Not many students of mine can afford an iPad. Matter of fact, I know only one. Her name is B and she just left my class after showing me how she is using it.
Her final words before she left… “I don’t really need notebook paper or pen ever again.”
B, mind you, is a top student. To wit, she built her own flash cards for her AP History class using a free flash card app she downloaded.
Her cards were so stupendous, I think she should think about selling the set online. (She’d made more than 240 of them based on her handwritten class notes – class notes that are, in her estimation, “oh so yesterday” because of how she can manage, arrange, organize, share evolve and connect the content all in one simple device.)
And watching her flip through these cards – they flip the same way the iPad turns pictures (i.e. the note cards have a front and a back and can be organized into sets, colors and so on) it was just mind-blowing to see what the modern-day AP student is already doing with an iPad.
She did her end-of-year report for science class (typed, with graphics, charts and pictures that, of course, the teacher required to be printed meaning that there would be no color and her aspiration to create hyperlinked references was pointless), she had her school organizer, she had things I didn’t even know existed on her tablet-top and she was using them like a kid who had been handling this type of computer technology her whole life.
Assignments, schedules, phone numbers, bookmarked websites, on and on and on and on.
I was just amazed how all-encompassing the iPad was for B already. I mean, she’s only owned the thing for 3 weeks and yet she trusts her entire academic life to the thing.
And mind you, as I said, this is not a run-of-the-mill student. B is an A student. To her, the iPad could be a toy – and it is at times. She readily admits she likes to play some of the games. (NOTE: She kicked my butt in Finger Air Hockey but I wouldda smoked her in checkers if we had time to finish the game.)
The device is not a fad and it’s not a fraud.
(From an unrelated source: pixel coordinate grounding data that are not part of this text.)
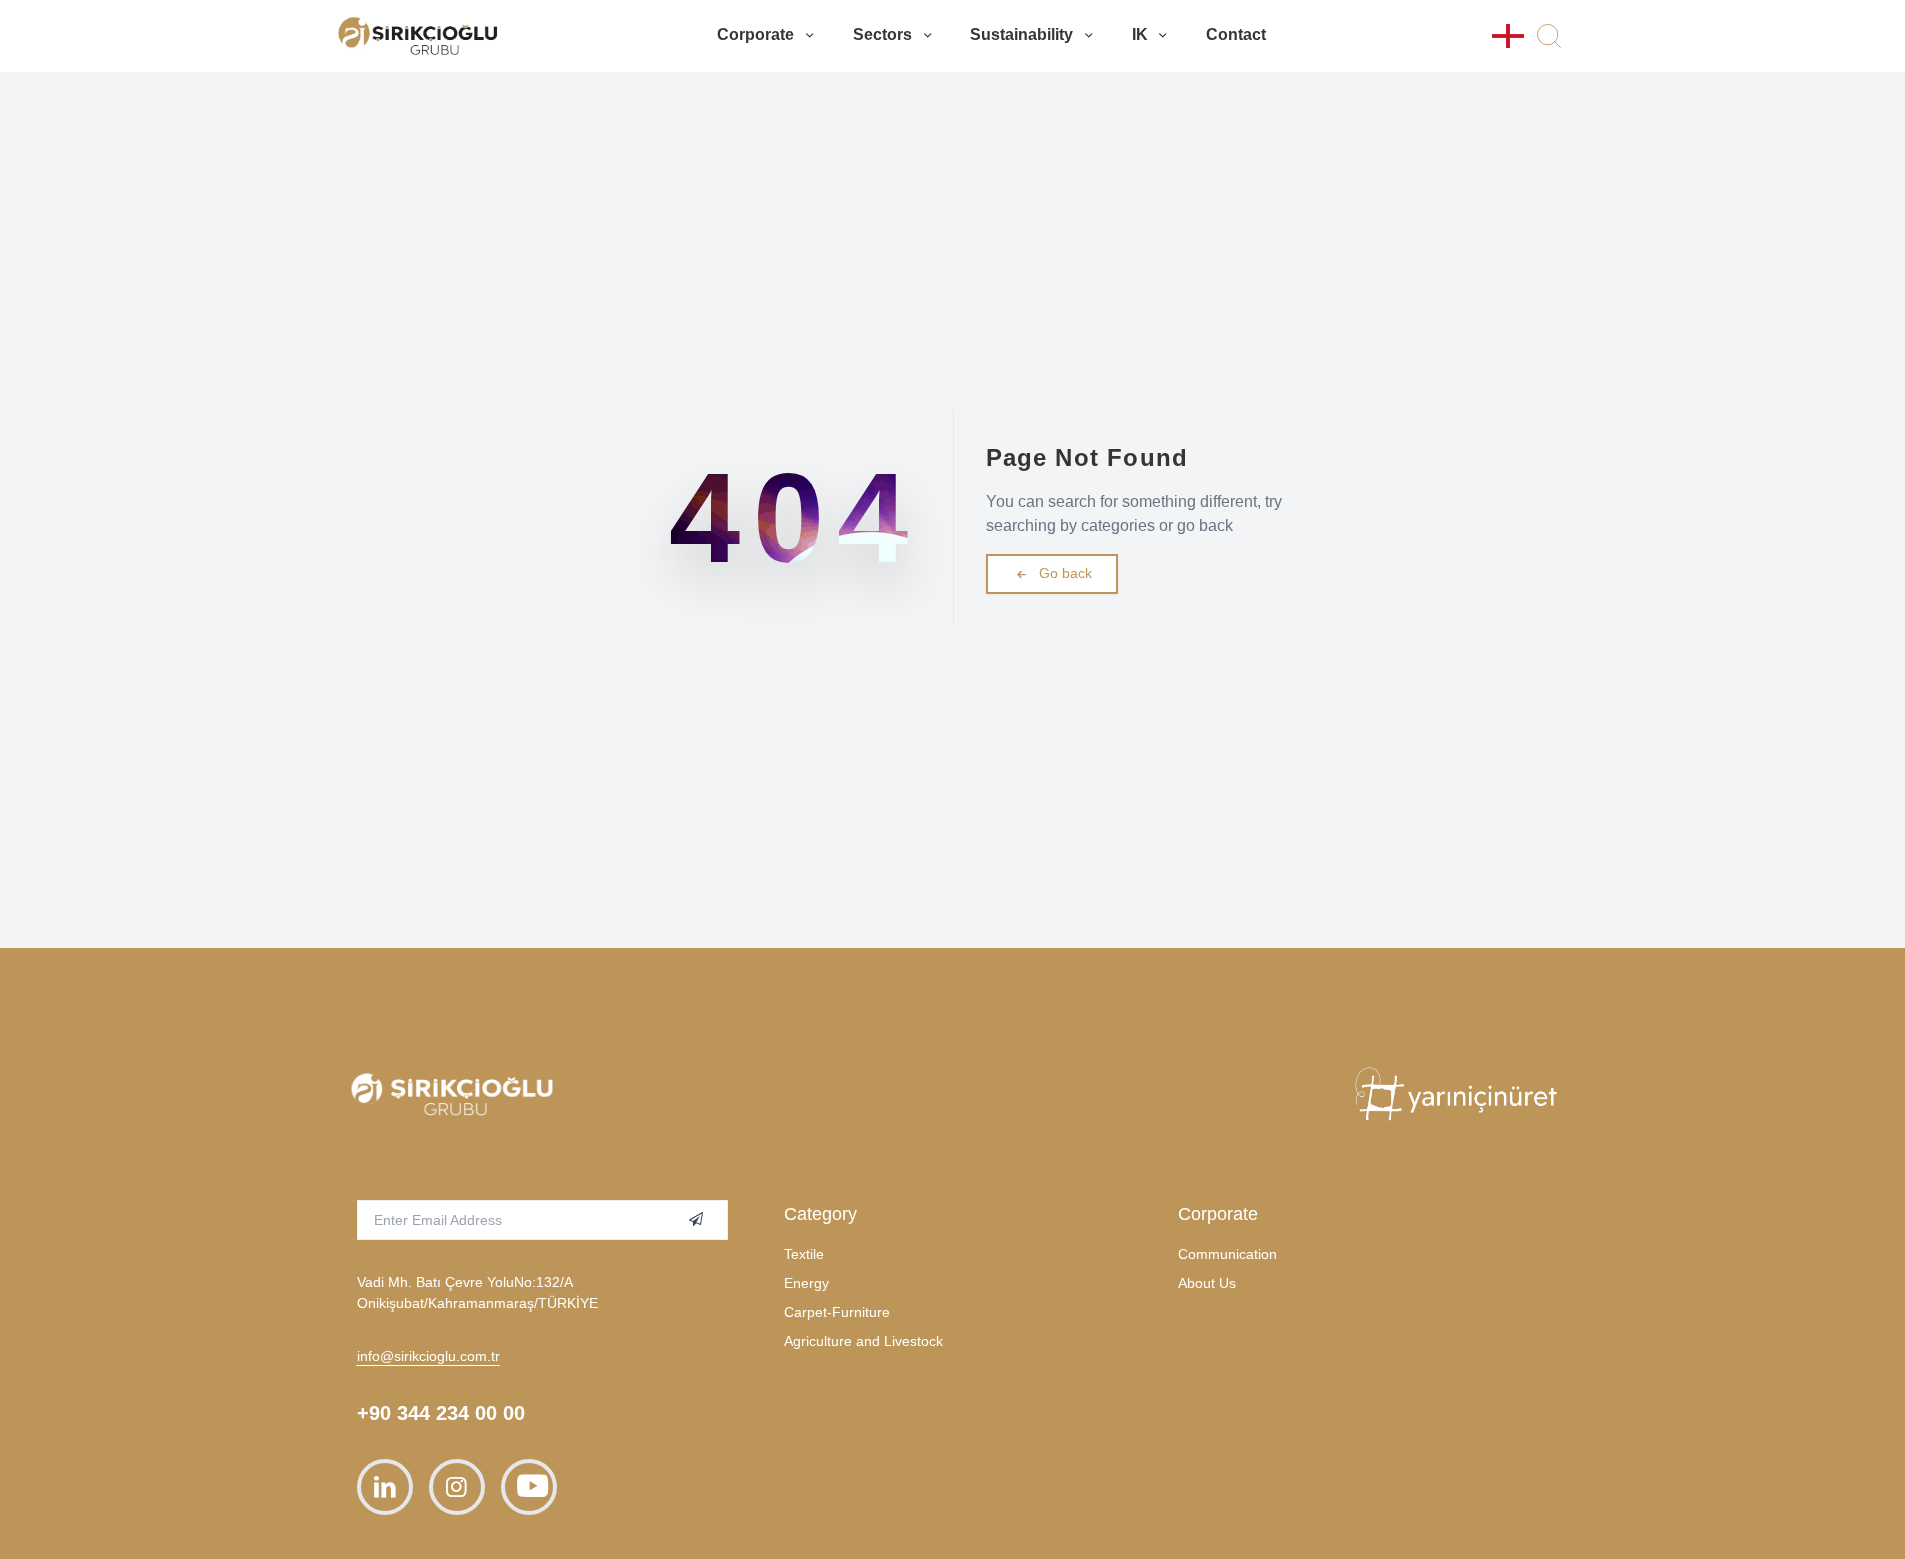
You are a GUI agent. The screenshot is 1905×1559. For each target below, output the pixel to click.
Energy (806, 1283)
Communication (1227, 1254)
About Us (1207, 1283)
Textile (804, 1254)
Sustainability (1021, 34)
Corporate (755, 34)
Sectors (882, 34)
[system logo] (418, 36)
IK (1140, 34)
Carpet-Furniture (837, 1312)
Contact (1236, 34)
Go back (1065, 573)
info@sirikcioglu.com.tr (428, 1356)
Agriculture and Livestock (863, 1341)
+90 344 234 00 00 (441, 1413)
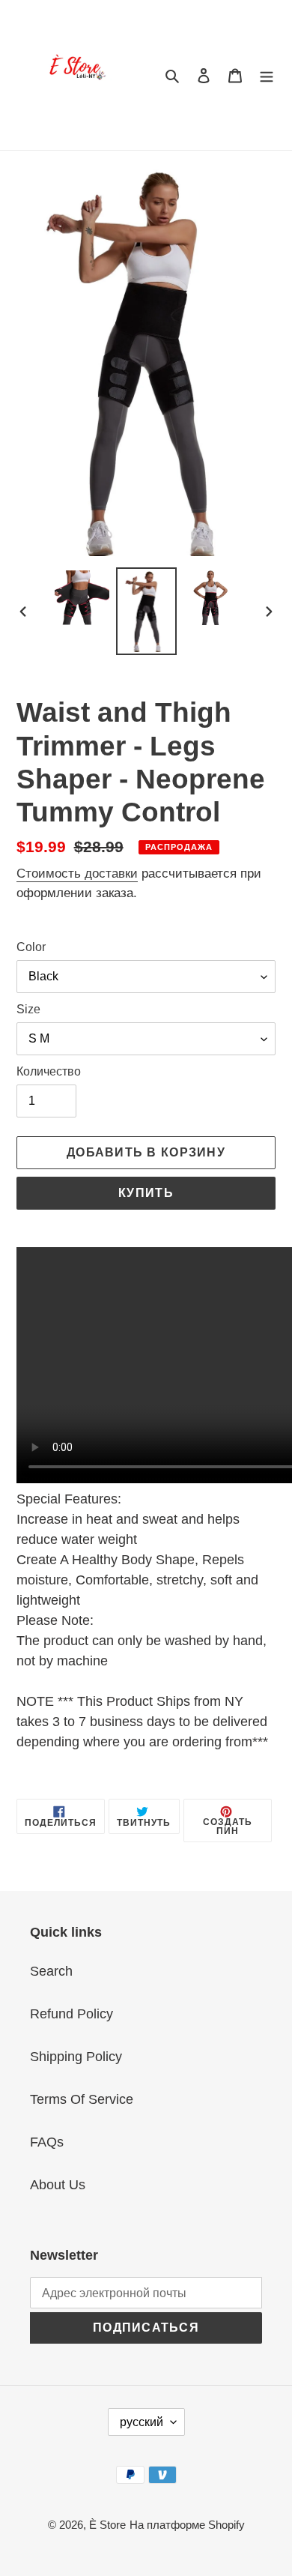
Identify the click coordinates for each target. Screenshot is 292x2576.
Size (28, 1009)
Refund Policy (71, 2013)
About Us (57, 2184)
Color (31, 947)
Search (51, 1971)
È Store (107, 2524)
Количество (48, 1071)
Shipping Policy (76, 2056)
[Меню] (266, 75)
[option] (82, 598)
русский (141, 2422)
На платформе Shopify (187, 2524)
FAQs (47, 2142)
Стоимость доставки (77, 873)
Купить (146, 1192)
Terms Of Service (81, 2099)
Matter of fact, I am not sure why we are not already hearing more cries from those of us in academia to “get our students iPads”.
Simply put, they can do more than even I was ready to give them credit for.
B was a more efficient and more capable student with the iPad than she was without it. And she proved that to me.
School, and it’s inability to keep up with B, was the impediment to extended meaningful thinking and not vice versa.
For those of you who are still skeptical, I say find your way to touching an iPad this summer and contemplate the possibilities because it is people like us who are going to bring about the change we need in our schools.
From vanquishing the inane bubble tests to ridding ourselves of sanitized, one-size-fits-all textbooks to liberating our classrooms so that we can genuinely connect kids to one another, connect kids to best practices, and connect kids in a more meaningful way to their own education (and on and on and on) the iPad is genuinely an amazing device.
Skeptical? I was too. But the more I see, the more I believe this is a great classroom tool that, if wielded properly, will work wonders for kids across the nation.
Yes, I am Back on the iPad Bandwagon… and my feeling is that You Should Be, Too!